Tuesday, June 3, 2014

Commentary; David Harold Eastman. (Aftermath 7; Inquiry report): What happens when the well known power of scientific evidence is unleashed in a criminal court without examination, transparency and restraint; Anatomy of a forensic massacre: Publisher's view;

PUBLISHER'S VIEW: Justice Brian Martin teaches us a valuable lesson in his report on the Eastman inquiry: We have to be mindful of the power of forensic science in the courtroom and  avoid the danger of  taking contentious forensic evidence at face value without properly investigating the records and the basis  upon which opinions are expressed. Judge Martin's indictment of the many failures to get the science right which stained the Eastman trial is nothing less than an account of a forensic massacre. At least, that's my view. Why not read what follows and make up your own mind?

Harold Levy; Publisher; The Charles Smith Blog.

David Harold Eastman didn't stand a chance when confronted with the well known power of scientific evidence in the courtroom. For a start,  as Judge Martin points out, after repeatedly emphasizing the reliability and importance of the  forensic evidence, "Counsel ridiculed defence  attempts to discredit Mr. Barnes and extolled the virtues of Mr. Barnes as a leading forensic scientist whose work had been 'critically examined' and confirmed and approved by independent overseas experts".  To make matters worse,  the trial judge  directed the jury that the critical evidence of Barnes concerning the gunshot residue  and his methodology had not been criticized and was supported by the overseas experts. In the judge's words, "This investigation must surely number as one of the most skilled, sophisticated and determined forensic investigations in the history of criminal investigations in Australia." But Judge Martin observes in his report  that "this inquiry has proved otherwise" and that the trial judge's view "highlights the danger  of taking contentious forensic evidence at face value without properly investigating the records and the basis  upon which opinions are expressed. Judge Martin then provides a point by point explanation  (frequently repeating the mantra "unknown to the defence")  of how  the most  skilled,  sophisticated and determined forensic investigation in the history  of criminal investigations in Australian history turned out to be an utter sham, and resulted in a terrible miscarriage of justice. Here it is: (Anatomy of a forensic massacre):

Unknown to the defence, Mr. Barnes gave evidence at the Inquest that lacked a proper scientific basis;

Unknown to the defence, Mr. Barnes, who gave critical evidence connecting the applicant's car to the scene of the murder, was  far from independent and objective. He regarded himself as a police witness and was  biased accordingly.

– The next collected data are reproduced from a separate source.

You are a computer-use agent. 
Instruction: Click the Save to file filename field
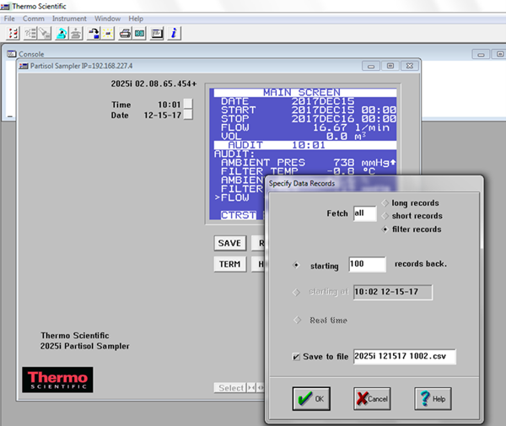[x=404, y=357]
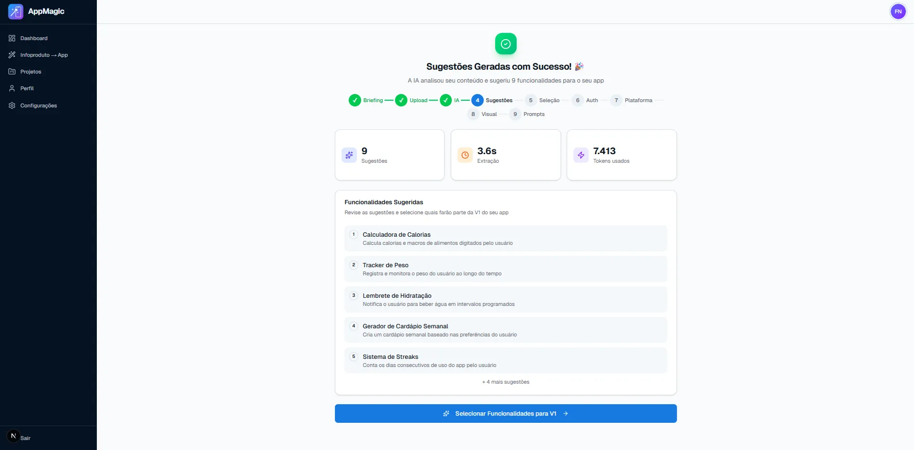This screenshot has height=450, width=914.
Task: Expand the +4 mais sugestões list
Action: tap(506, 382)
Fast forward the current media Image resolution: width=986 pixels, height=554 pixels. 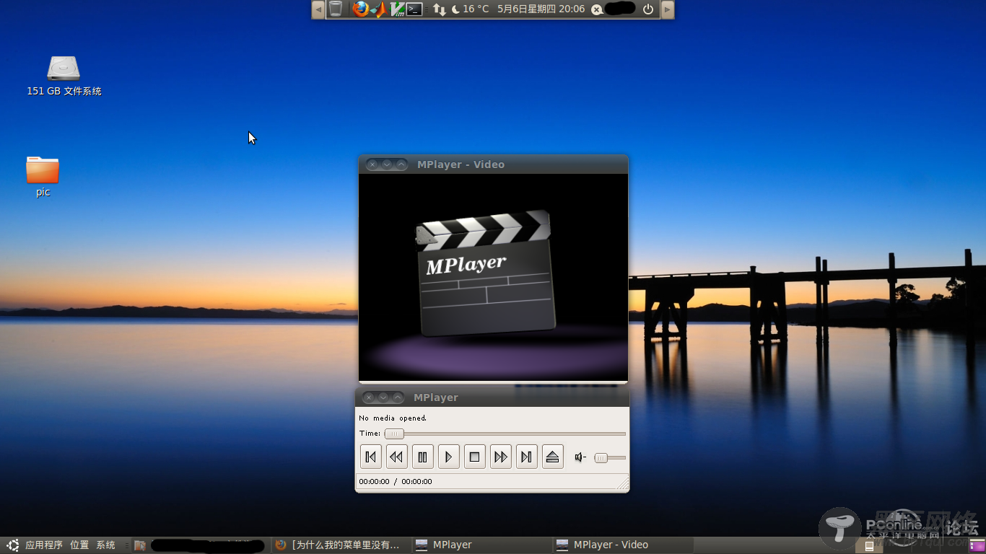(500, 456)
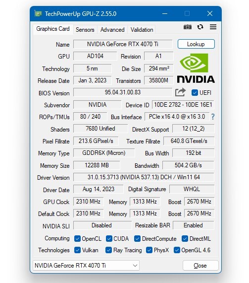Click the Device ID field
The width and height of the screenshot is (249, 283).
coord(183,105)
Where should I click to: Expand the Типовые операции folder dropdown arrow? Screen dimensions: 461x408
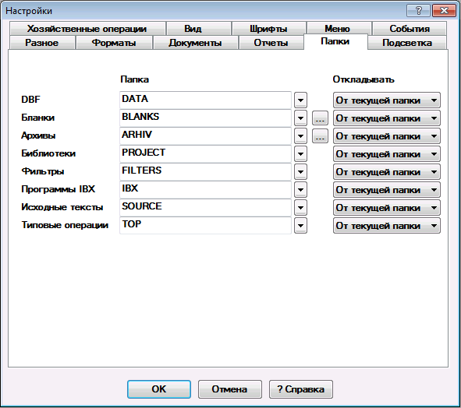(300, 226)
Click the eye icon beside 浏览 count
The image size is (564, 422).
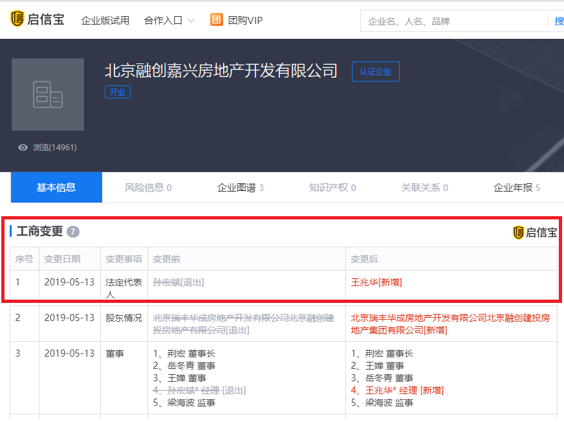click(23, 148)
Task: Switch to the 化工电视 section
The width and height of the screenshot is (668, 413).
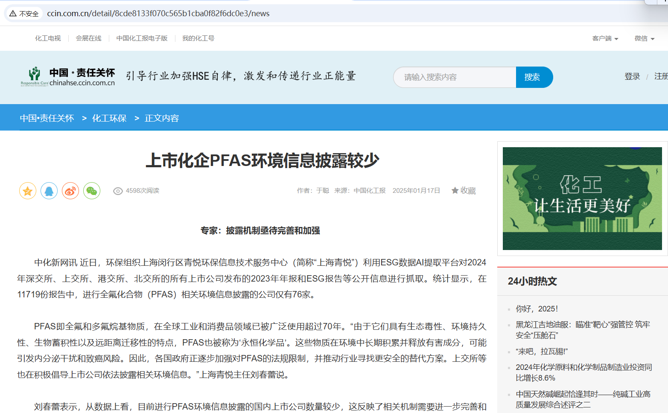Action: [47, 38]
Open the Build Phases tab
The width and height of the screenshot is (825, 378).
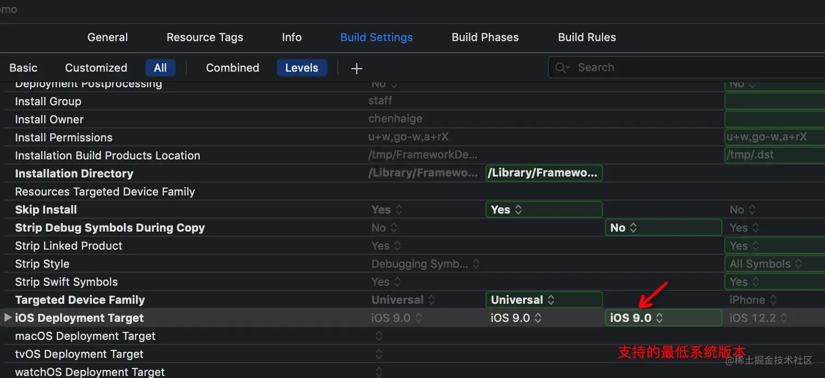click(485, 38)
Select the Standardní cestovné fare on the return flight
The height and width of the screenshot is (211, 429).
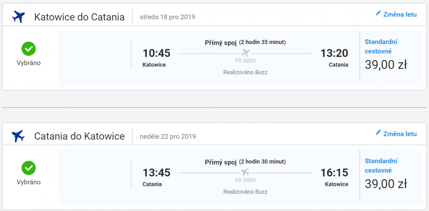[x=381, y=166]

Unknown to the defence, Mr. Barnes regularly failed to comply with accepted forensic practice with respect to his case files and frequently failed to have his work peer reviewed. The failures of the scientist to comply with proper practices led to charges against him, of which the defence and the DPP (Director of Public Prosecutions) were unaware.

Unknown to the defence, overseas experts expressed concerns about Mr. Barnes and aspects of his work, including the database. Explanations by Mr. Barnes for perceived anamolies in the database were not accepted as satisfactory.

The evodence is overwhelming that Mr. Barnes lacked independence and was biased in favour of the prosecution. If disclosed and presented to the jury, that evidence would have been devastating to Mr. Barnes' credibility. Even considered in isolation, this evidence was highly important to the defence in its challenge to the reliability and credibility of Mr. Barnes. If such evidence had been coupled with the facts  underlying the disciplinary charges and  the matters proven by the audit of Mr. Barnes' case files, the entire complexion of the  forensic case would have changed dramatically. In stark contrast to the situation at trial where defece Counsel was struggling to find any chink in the armour of Mr. Barnes, it would have been the prosecution struggling to defend the integrity and reliability of Mr. Barnes.

In this context the views of the overseas experts concerning the emotional involvement of Mr. Barnes, and his role as an expert in too many areas, would have added weight to the suggestion that the jury could not rely upon the evidence of Mr. Barnes. The cumulativ effect of these matters is obvious.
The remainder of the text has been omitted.